タイトル |
熱帯における野菜の重要害虫コナガの発生生態 |
担当機関 |
国際農林水産業研究センター |
研究期間 |
1991~1993 |
研究担当者 |
|
発行年度 |
1994 |
要約 |
タイ中部の灌漑地帯のアブラナ科野菜ほ場では、コナガは雨季、乾季ともに高い増殖ポテンシアルを有し、高密度で発生していることを示した。また、コナガの体型は小型で、その年較差がほとんど無いことを明らかにした。
|
背景・ねらい |
タイでは最近、アブラナ科野菜の栽培面積の拡大とその周年栽培化が普及し、コナガが多発するようになった。しかし、コナガの発生消長や体型の季節的差異等の生態に関する知見はほとんど得られていない。熱帯のコナガに関するこれらの知見は、温帯のコナガのそれらとの比較生物学的見地からも重要である。
|
成果の内容・特徴 |
- 中部平原の灌漑地帯にある2カ所のアブラナ科野菜ほ場にフェロモントラップを設置し、2年間に亘って毎週、誘殺虫数を調査した。また、温帯圏におけるコナガの体型を比較する目的で、定期的に誘殺虫の前翅長を計測し、季節変異の有無を検討した。
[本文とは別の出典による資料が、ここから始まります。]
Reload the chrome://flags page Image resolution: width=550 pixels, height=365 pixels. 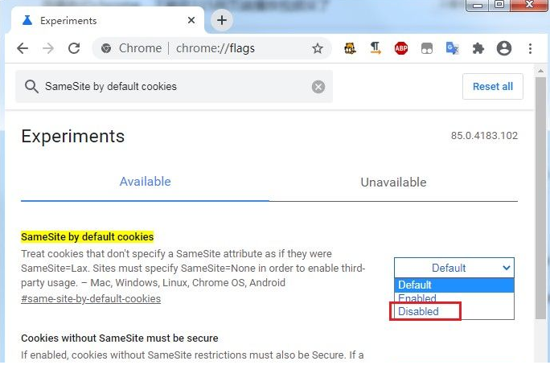(x=74, y=48)
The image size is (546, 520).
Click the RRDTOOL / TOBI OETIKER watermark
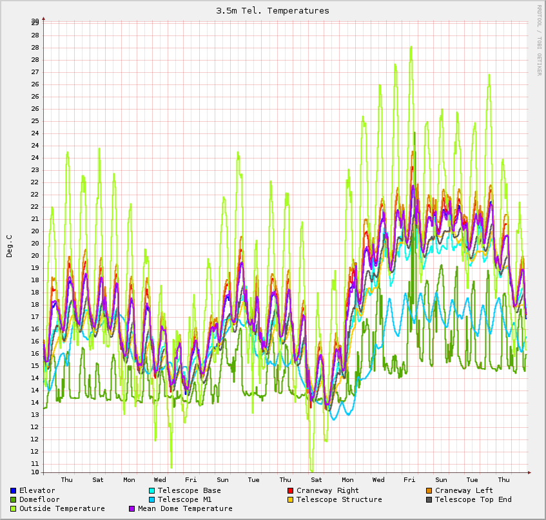coord(539,40)
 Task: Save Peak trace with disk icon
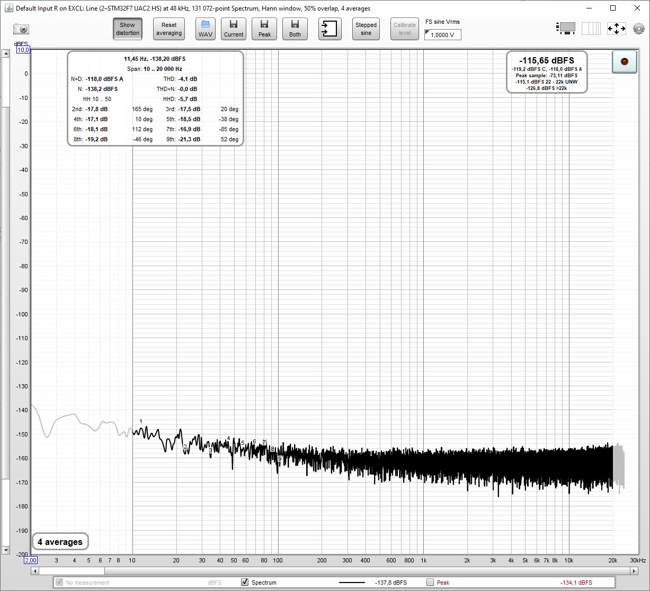[x=264, y=29]
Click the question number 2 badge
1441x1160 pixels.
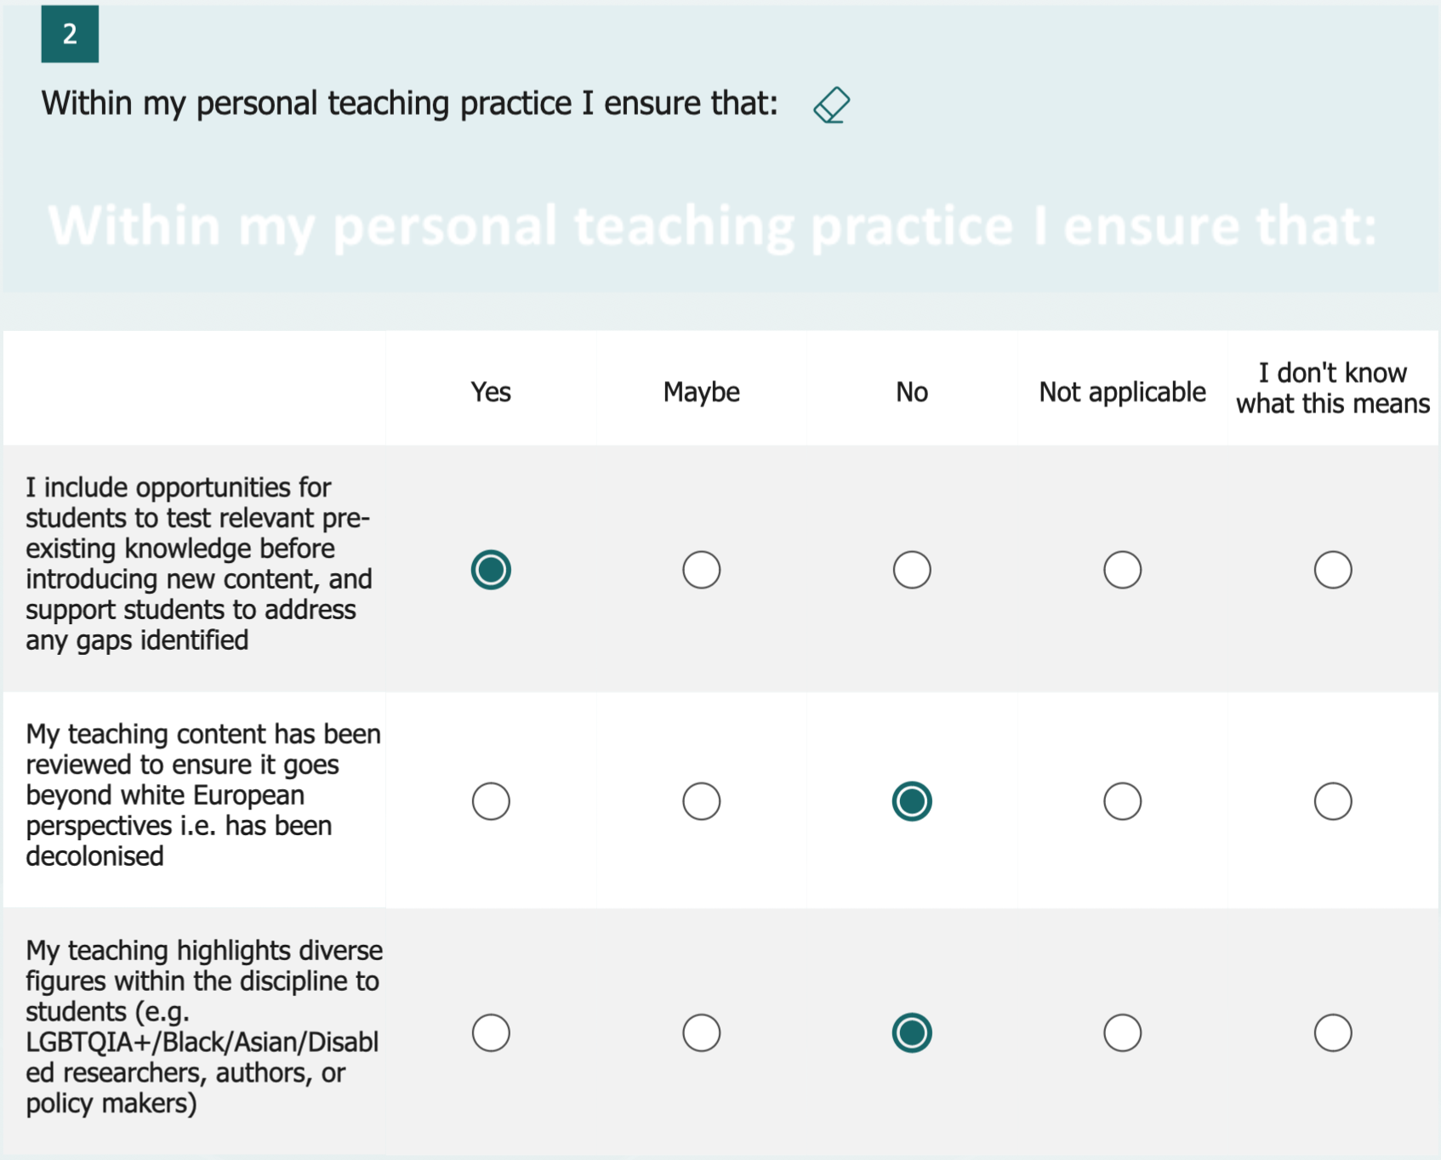point(70,34)
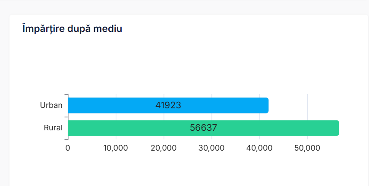Click the 40,000 axis tick label

pyautogui.click(x=259, y=148)
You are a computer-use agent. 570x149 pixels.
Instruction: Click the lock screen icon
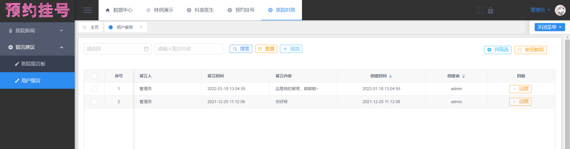point(490,10)
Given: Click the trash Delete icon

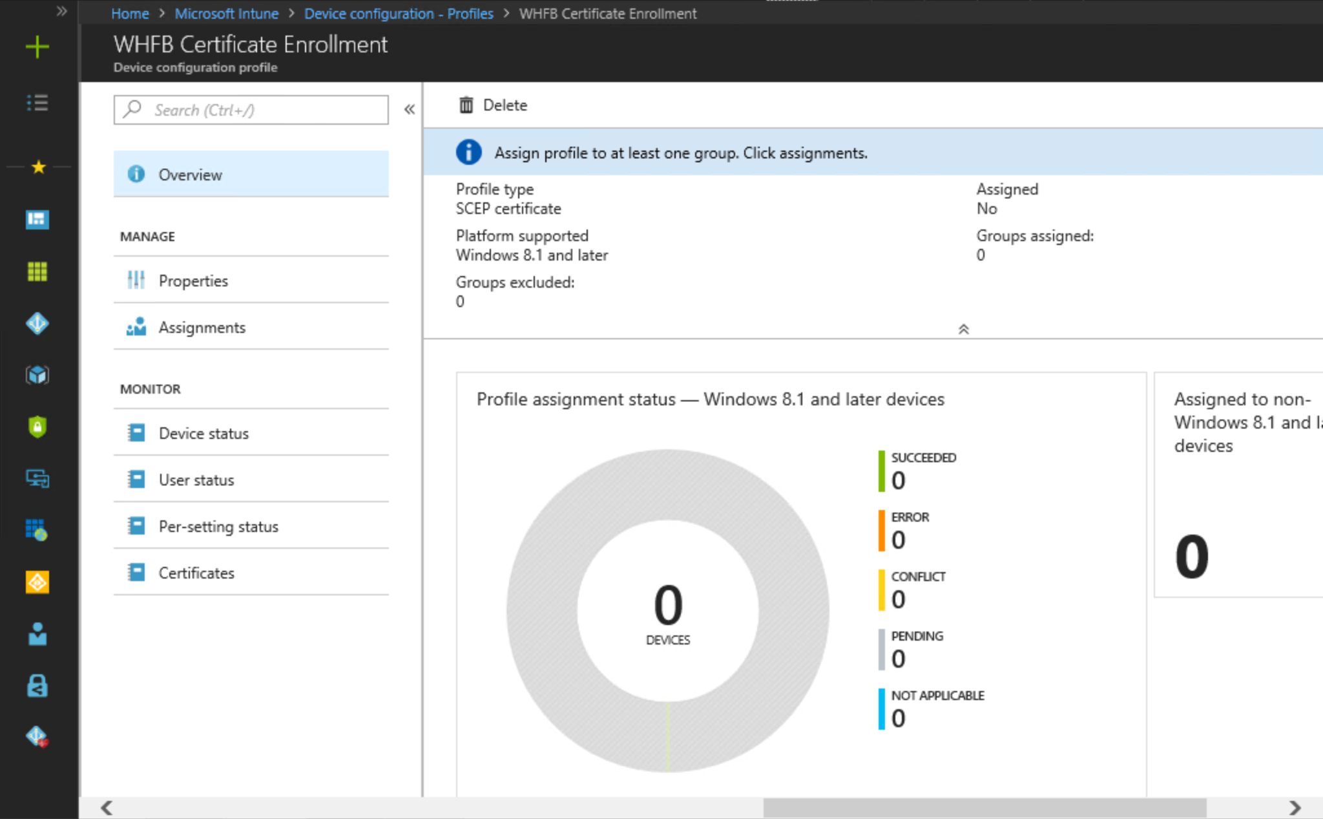Looking at the screenshot, I should [466, 105].
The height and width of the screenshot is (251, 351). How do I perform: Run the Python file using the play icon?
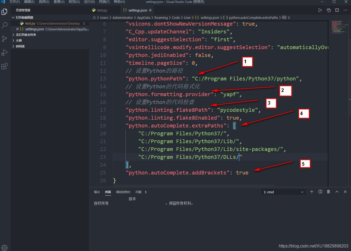[320, 10]
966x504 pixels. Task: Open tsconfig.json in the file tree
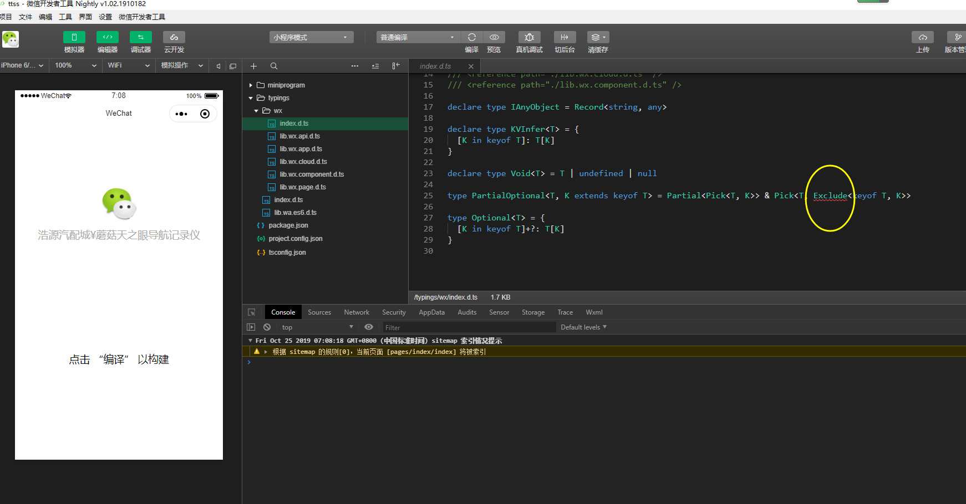(x=287, y=253)
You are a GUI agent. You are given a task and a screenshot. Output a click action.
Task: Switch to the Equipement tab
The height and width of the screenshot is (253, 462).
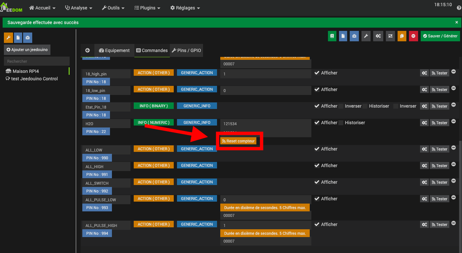click(x=114, y=50)
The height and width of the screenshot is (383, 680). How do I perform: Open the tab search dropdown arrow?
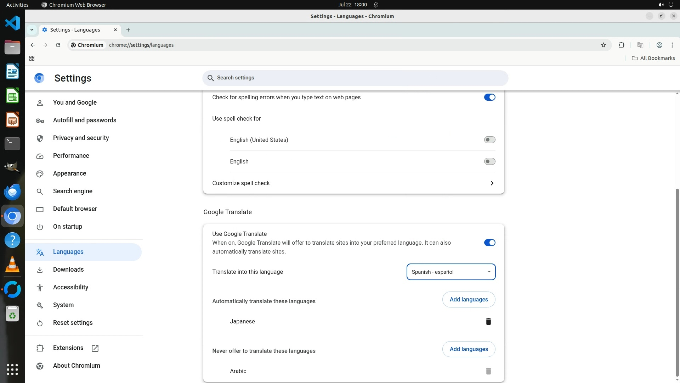click(32, 30)
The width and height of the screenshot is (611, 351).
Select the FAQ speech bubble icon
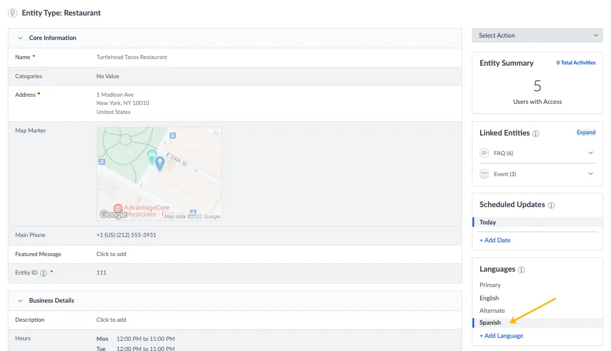tap(484, 153)
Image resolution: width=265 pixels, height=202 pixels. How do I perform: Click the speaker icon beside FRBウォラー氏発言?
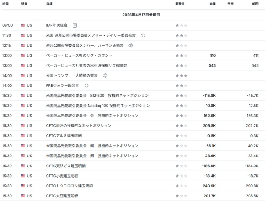coord(86,85)
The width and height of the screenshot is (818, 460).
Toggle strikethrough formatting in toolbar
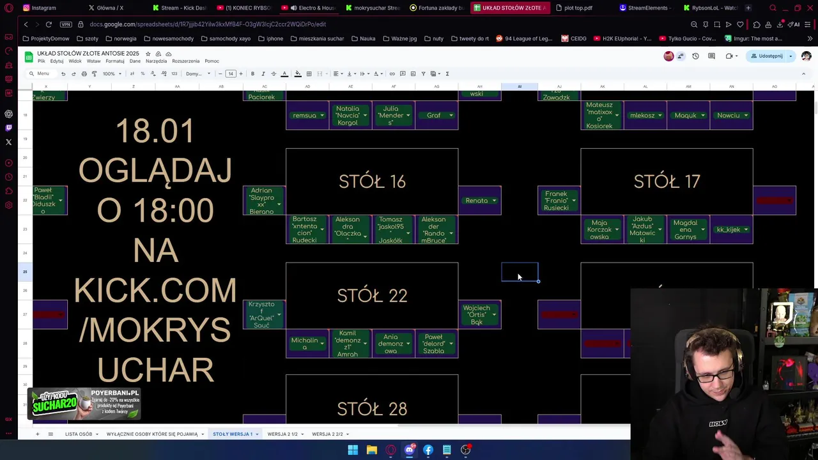pyautogui.click(x=274, y=73)
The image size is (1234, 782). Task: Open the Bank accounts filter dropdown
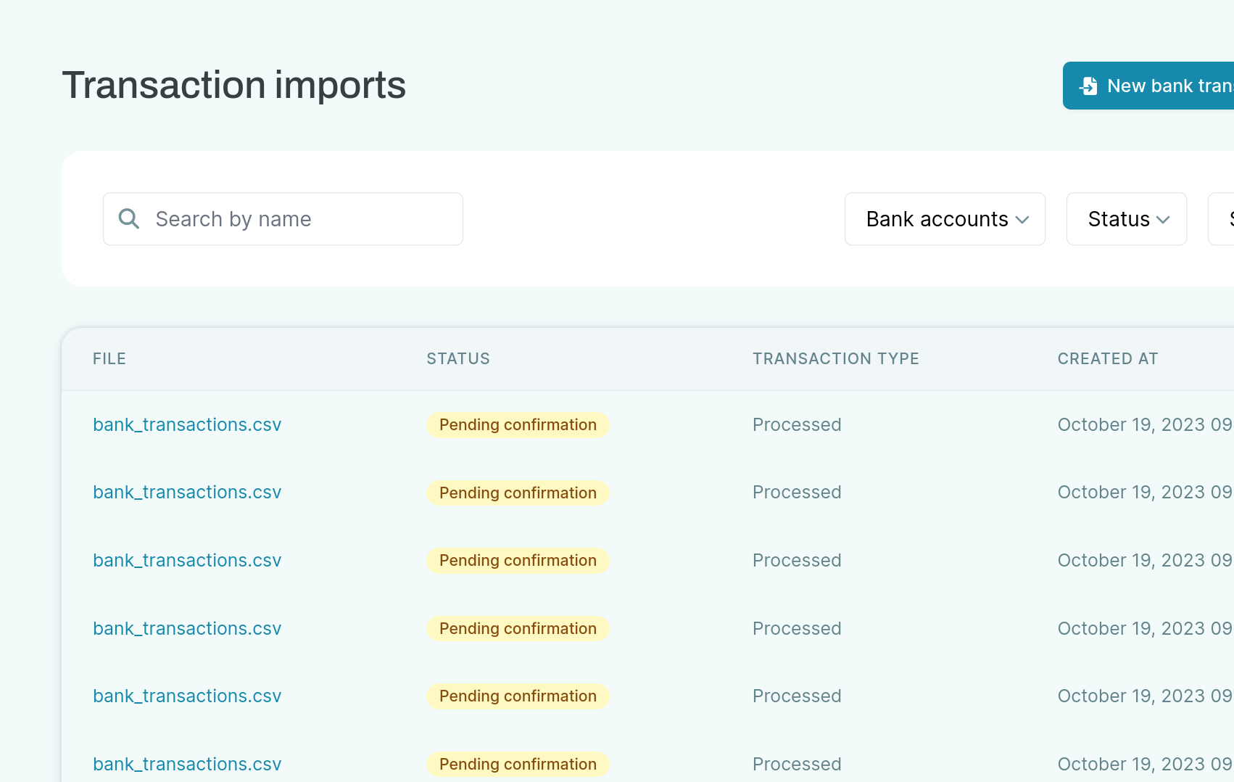pos(944,219)
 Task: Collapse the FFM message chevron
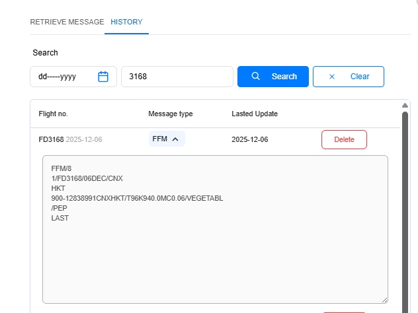[x=175, y=139]
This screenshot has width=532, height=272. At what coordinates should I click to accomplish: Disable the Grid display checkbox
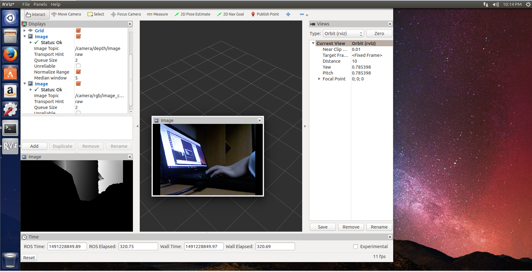click(78, 30)

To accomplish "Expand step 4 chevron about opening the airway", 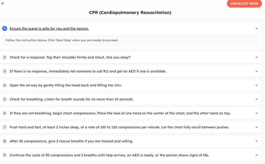I will pos(256,85).
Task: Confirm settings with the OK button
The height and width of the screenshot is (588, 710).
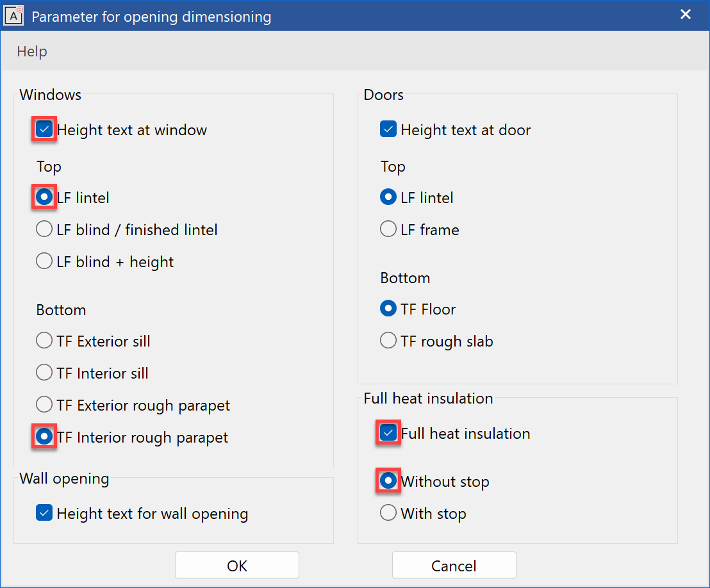Action: click(x=237, y=566)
- タイでは通常、雨季にはコナガの密度は低下すると言われているが、農薬散布頻度の低い場合、(図1-Aの実線)あるいは高い場合(図1-Bの実線,破線)でも雨季(6月~11月)、乾季(12-5月)ともに誘殺数は多く、季節間の差異は認められなかった。したがって、年間を通じて増殖ポテンシアルは常に高く維持されていた。
- 作物の収穫後には誘殺虫数は急激に減少し暫く回復が認められないことから、コナガ雄成虫の飛翔範囲はかなり狭いことが窺えた。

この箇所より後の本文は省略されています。